Il sostituto procuratore generale Antonino Gatto, che aveva chiesto una condanna esemplare a 11 anni, si deve accontentare di una pena quasi dimezzata rispetto alle richieste: 7 anni. Sette, due in meno rispetto al verdetto di primo grado. «Sono profondamente deluso». Poi Gatto si aggrappa a Salomone: «Quando ho ascoltato la sentenza mi pareva di sentire la storia di Salomone e del bambino tagliato a metà».
Ormai, l’Italia è abituata ad accapigliarsi sull’interpretazione di sentenze salomoniche: basti pensare a un altro processo estenuante, quello al senatore a vita Giulio Andreotti chiuso con un verdetto a doppia lettura che dice tutto e il contrario di tutto.

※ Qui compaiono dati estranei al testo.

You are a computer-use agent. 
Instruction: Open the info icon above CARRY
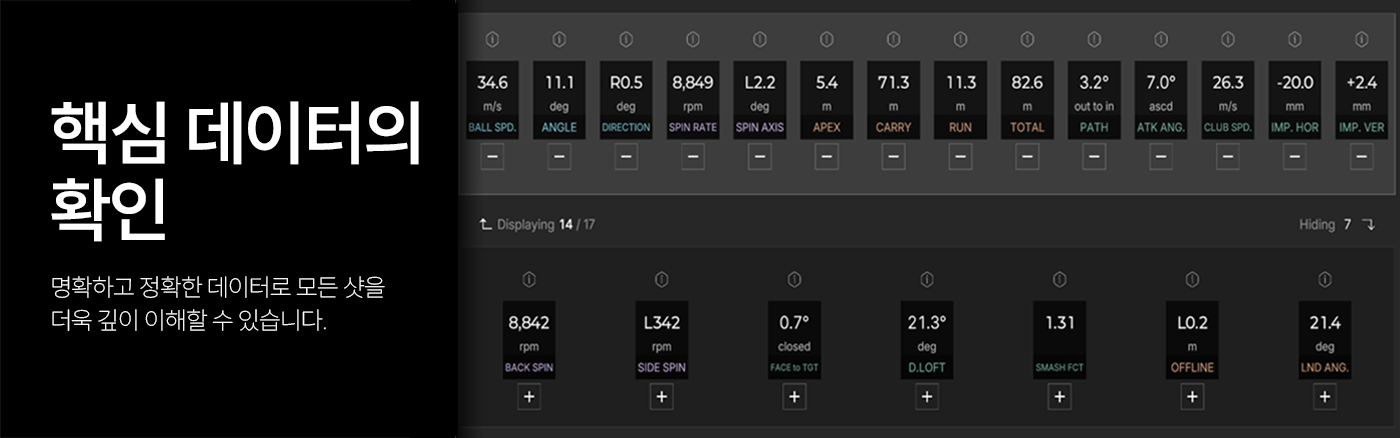point(894,40)
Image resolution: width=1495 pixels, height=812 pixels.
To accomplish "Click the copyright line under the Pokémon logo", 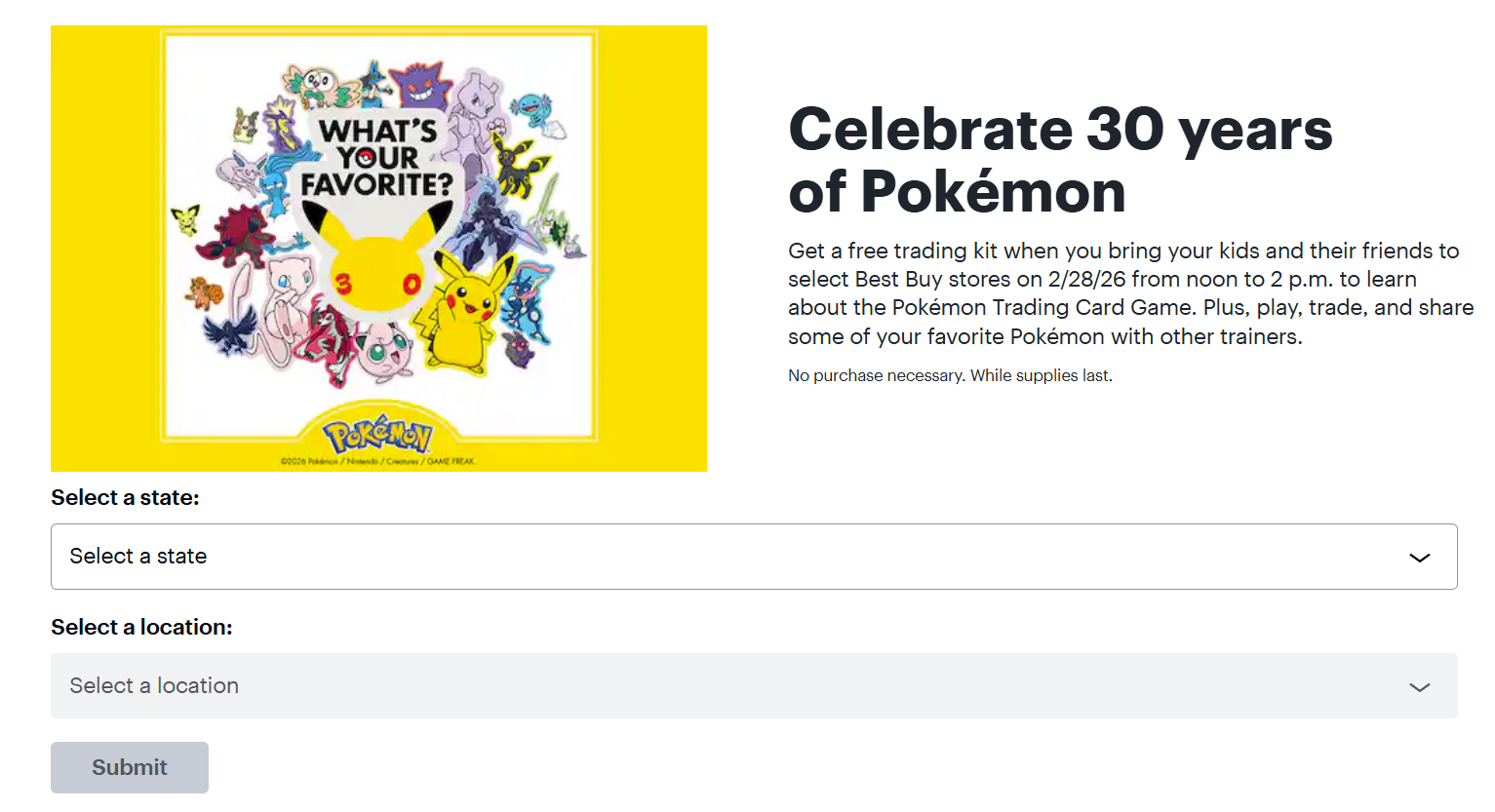I will [377, 462].
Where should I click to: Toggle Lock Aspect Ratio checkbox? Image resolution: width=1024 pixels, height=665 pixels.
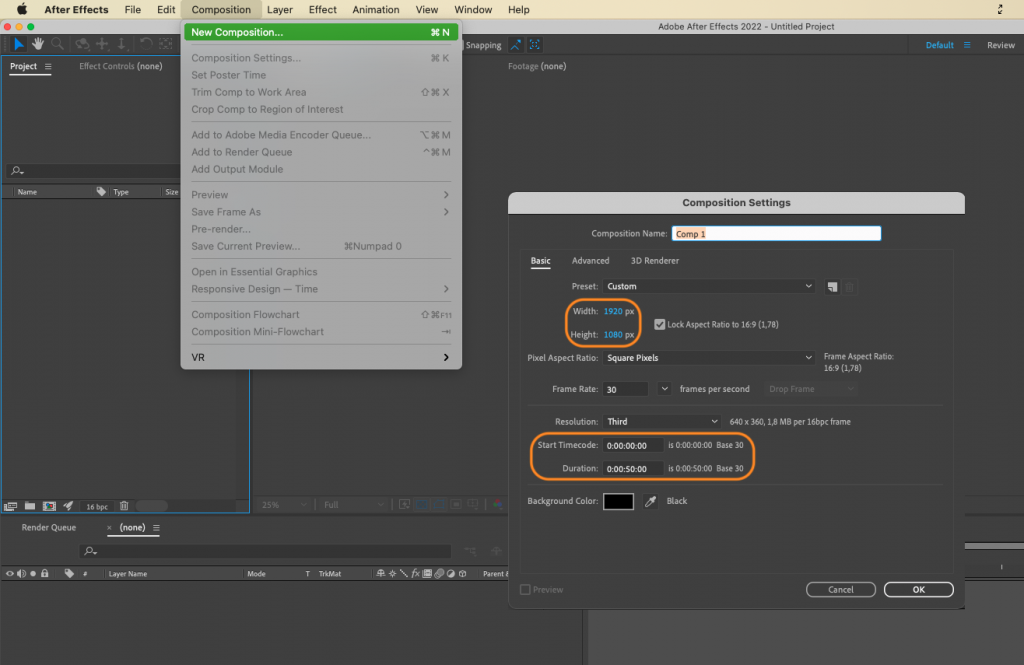pyautogui.click(x=659, y=324)
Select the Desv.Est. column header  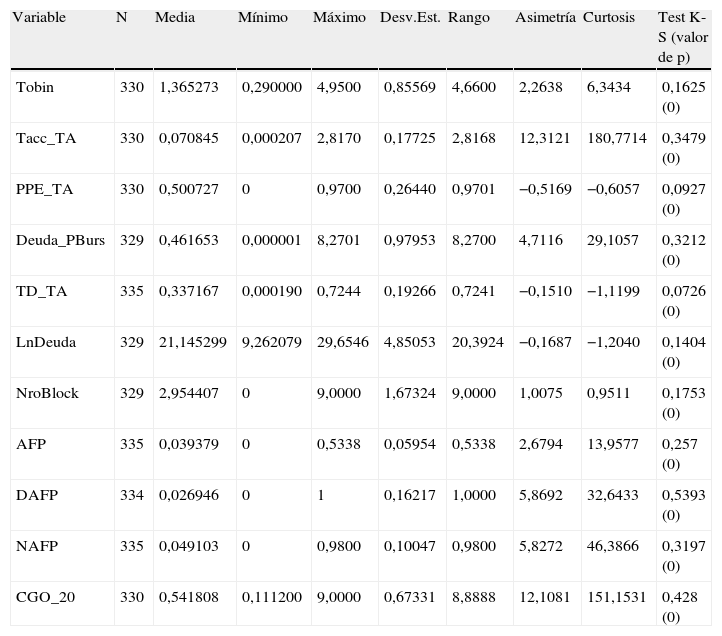click(408, 18)
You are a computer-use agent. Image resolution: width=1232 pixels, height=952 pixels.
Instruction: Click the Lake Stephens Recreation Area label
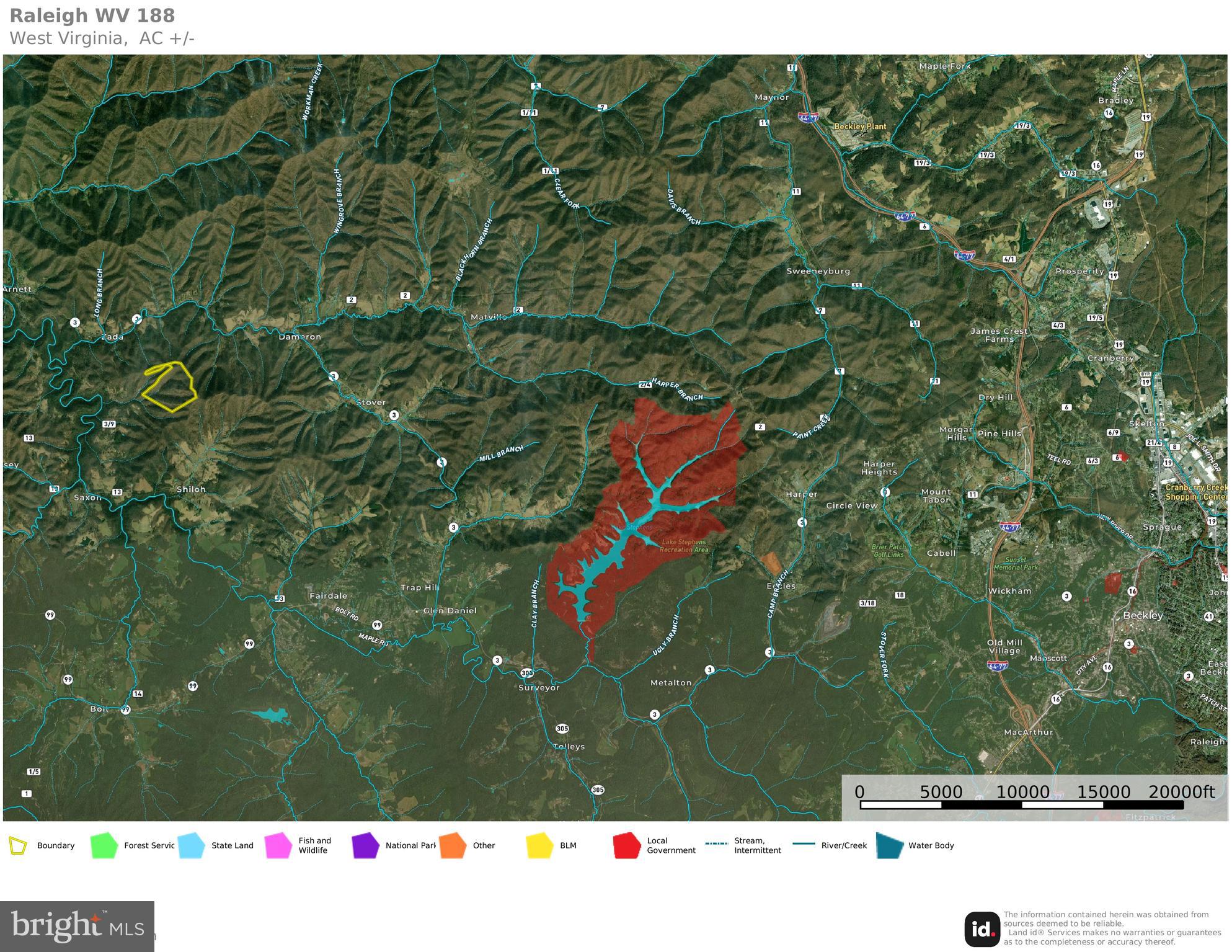coord(684,546)
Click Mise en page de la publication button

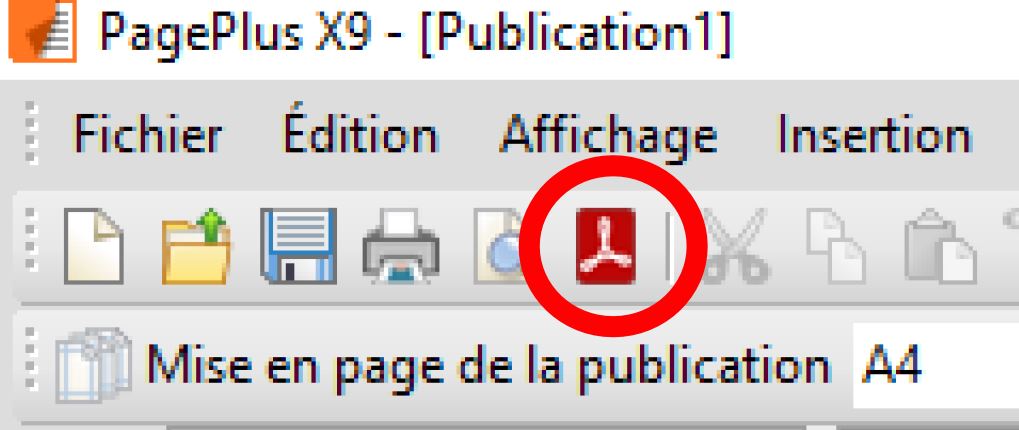click(443, 366)
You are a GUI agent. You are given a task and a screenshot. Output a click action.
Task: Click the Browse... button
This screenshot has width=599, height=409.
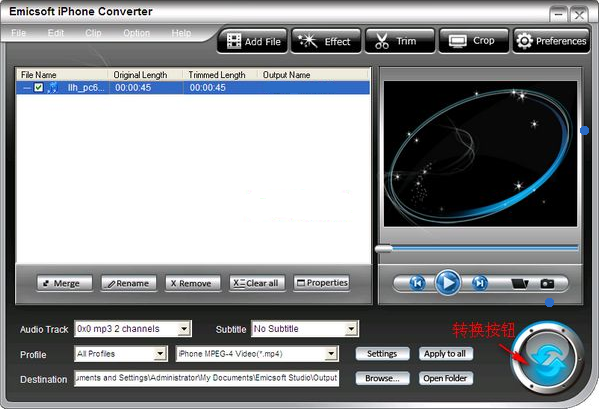(x=382, y=378)
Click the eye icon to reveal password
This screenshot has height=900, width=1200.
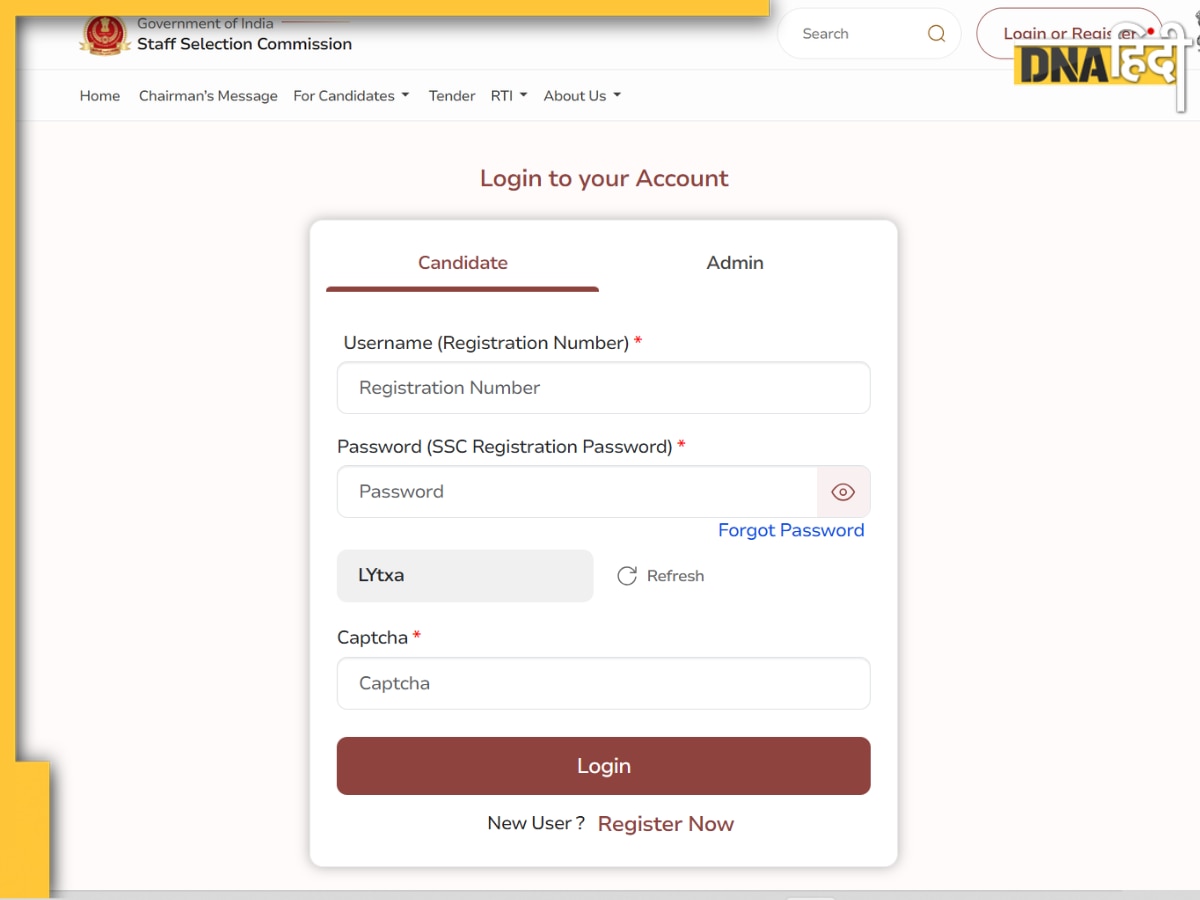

Andreotti avrebbe avuto rapporti con la vecchia guardia mafiosa dei Bontade dei Badalamenti (accuse ritenute provate ma prescritte) e sarebbe stato poi uno dei grandi nemici di Cosa nostra nella stagione dei Corleonesi (assoluzione piena). Questa volta si considera colpevole il primo dell’Utri, quello che avrebbe organizzato già negli anni Settanta riunioni a Milano con Silvio Berlusconi e boss del calibro di Mimmo Teresi, Stefano Bontade e Vittorio Mangano, una maschera fissa in trent’anni di inchieste sul terzo livello, processi snervanti e grappoli di leggende metropolitane. Gatto aveva chiesto alla corte d’appello il «coraggio di una sentenza storica», ma la corte non è uscita dai binari della cronaca spicciola. I grandi teoremi tornano nella soffitta delle dietrologie, ma Gatto cerca ugualmente di far quadrare i conti: «Questa resta una sentenza storica sebbene la corte non abbia ritenuto di poter salire quel gradino necessario a leggere, secondo quanto avevo proposto, la stagione politica e la vicenda della trattativa». Certo, prima di avventurarsi in spericolati giudizi occorrerà attendere le motivazioni che saranno disponibili fra tre mesi. Ma la corte promuove le investigazioni sul passato remoto, boccia quelle sul passato prossimo. «L’importante - spiega l’avvocato Nino Mormino - è che l’alone di mafiosità complessiva del sistema politico istituzionale del nostro paese, dal ’92 in poi, cioè dall’entrata in campo di Berlusconi e Forza Italia, è assolutamente superato attraverso questa sentenza che taglia di netto il presunto rapporto presunto fra mafia e politica».
L’accusa evoca Salomone e il Palazzo si spacca in due. Per Maurizio Gasparri, presidente dei senatori del Pdl, «il dato più significativo è lo stupore del procuratore Gatto che prende atto del fallimento di un’autentica manovra politica tesa a riscrivere la recente storia d’Italia». Un giudizio che Antonio Di Pietro rovescia completamente: «Questa sentenza offre una conclusione amara: l’Italia è governata da due persone che hanno avuto rapporti stretti e confidenziali con Cosa nostra. Speriamo che adesso Berlusconi non faccia ministro pure Dell’Utri». «Il concorso esterno - gli risponde alla sua maniera Umberto Bossi - non dimostra niente. Non dimostra che uno è mafioso».


Ora il processo infinito, cominciato nel ’97, va in Cassazione. E comincia la gara contro il tempo: la condanna potrebbe essere cancellata dalla mannaia della prescrizione. Un altro tratto di molti processi italiani.